Disjoint sets are cool


Disjoin sets

so there was this one topic i was putting off since i heard some people say it was hard Disjoint sets and union find data structure

but as my moto goes “dont say anything is hard just cause some guy said so” so i tried to learn it from you know the dsa youtubers like striver

42 mins of boring lecture and was tired i hated it didnt understood anything they explain it as if its rocket science its really not its simple as asking a girl which family she belongs to or asking who owns this company or who is the leader of this tribe

tribes of island okaaaaa

lets say theres this fucking island with so many tribes each with their own leader these tribes sometimes form alliances and merge into a bigger tribe and they elect a new leader for their big tribe

you are robert crosy an explorer from england who explores island okaaa you come acrross many tribesmen but you dont know which tribe they belong to so you ask them

“hey bro can you tell me which tribe you belong to ?” theyll point you to their leader

thats fricking it thats disjoint sets in a nutshell , no math no graphs no trees its just all about asking a element which set it belongs to (in slightly mathematical terms)

modelling disjoint sets

lets become robert crosy and see what he makes out of this situation

when two tribes come together lets call that procedure “union” when you ask a tribesmen which tribe he belongs to lets call that procedure “find” when a new tribe is formed we create a new set for it lets call that “make”

when a tribe is created it starts with one person the leader then he forms his tribe the he influences his tribesmen to follow him every tribesmen will have a pointer to their leader ( will know who their leader is)

linked list implementation

if each person points to their leader ( ultimate leader ) then we can easily find which tribe they belong to this is the easiest way to implement disjoint sets

struct Node {
  int data;
  Node* parent;
};

struct Set {
    Node* leader;
    int size;
    Node *members;
    };

we represent each set as a linkedlist

  • makeSet : create a new set with one member O(1)
  • findSet : follow the parent pointer till you reach the leader O(1)
  • unionSet : make the leader of one set point to the leader of another set O(n)

while union is happening every member of the one set has to update their parent pointer to point to the new leader this is O(n) operation

optimizations

we can optimize union operation using a rule called union by size/rank we should only merge smaller set into larger set

cause in this case we only have to update the parent pointer of smaller set members which is less work

put this as this tribe A has 100 members and tribe B has 10 members when they merge we make leader of B point to leader of A now only 10 members of B have to update their parent pointer instead of 100 members of A updating their parent pointer this way we can reduce the time complexity of union operation to O(log n) in worst case

Tree implementation

in this case not every member knows who thier ultimate leader is they only know who their immediate leader is so to find the ultimate leader we have to follow the parent pointer till we reach the root

its like asking whos your boss till you reach the ceo

struct Node {
    int data;
    Node* parent;
    int rank; // for union by rank optimization
};
  • makeSet : create a new set with one member O(1)
  • findSet : follow the parent pointer till you reach the leader O(h) h is height
  • unionSet : make the leader of one set point to the leader of another set O(1)

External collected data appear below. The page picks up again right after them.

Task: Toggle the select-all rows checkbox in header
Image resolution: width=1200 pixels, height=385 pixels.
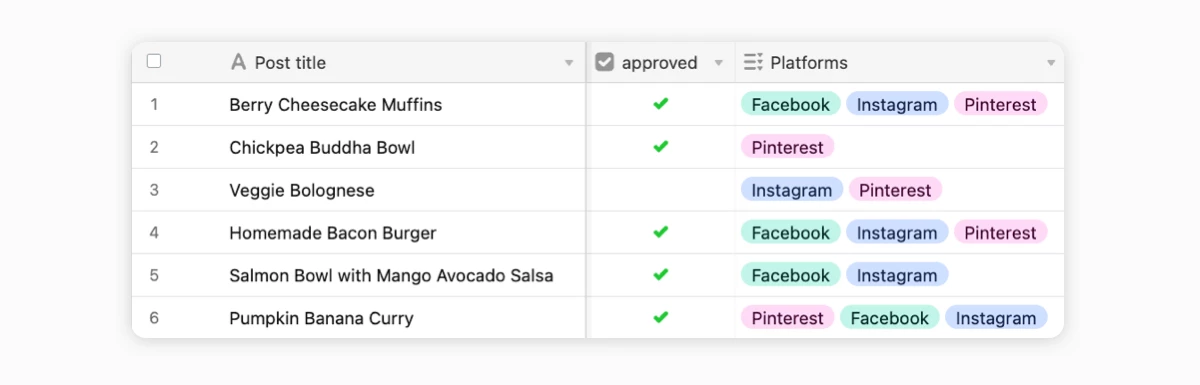Action: [154, 61]
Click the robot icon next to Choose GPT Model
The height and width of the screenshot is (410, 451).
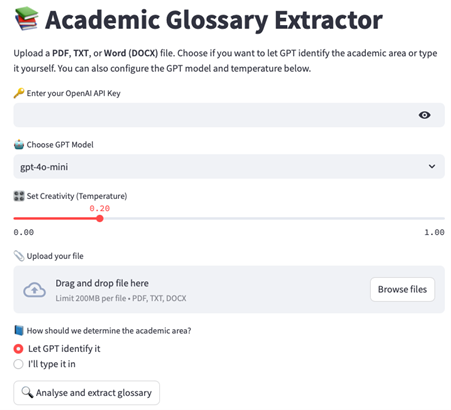(x=19, y=145)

in this case union is easiest as all u have to do is swap the parent pointer of one leader to another

optimizations

we loose out on find operation here as it can take O(h) time in worst case so we have to make sure that height of tree is minimized

we can do this by rank optimization

rank optimization is similar to size optimization rank of a set is aproximately the height of the tree when we do union we make sure that smaller rank tree is merged under larger rank tree

and whenver we merge trees with equal rank we increase the rank by 1 rank does not represent exact height but it helps to minimize the height of tree making o(log n) time complexity for find operation in worst case

path compression

find operation is still not optimal or close to O(1) we have to ask each member who their leader is till we reach the root what if u find the leader once and make every member point directly to the leader

so u tell them “hey bro your leader is actually this guy” this way next time when u ask them who their leader is they can directly point to the leader this is called path compression

Node* findSet(Node* node) {
    if (node->parent != node) {
        node->parent = findSet(node->parent); // Path compression
    }
    return node->parent;
}

this optimization makes sure that every time we do find operation we make every member in the path point directly to the leader this way next time we do find operation on any of these members it will be O(1)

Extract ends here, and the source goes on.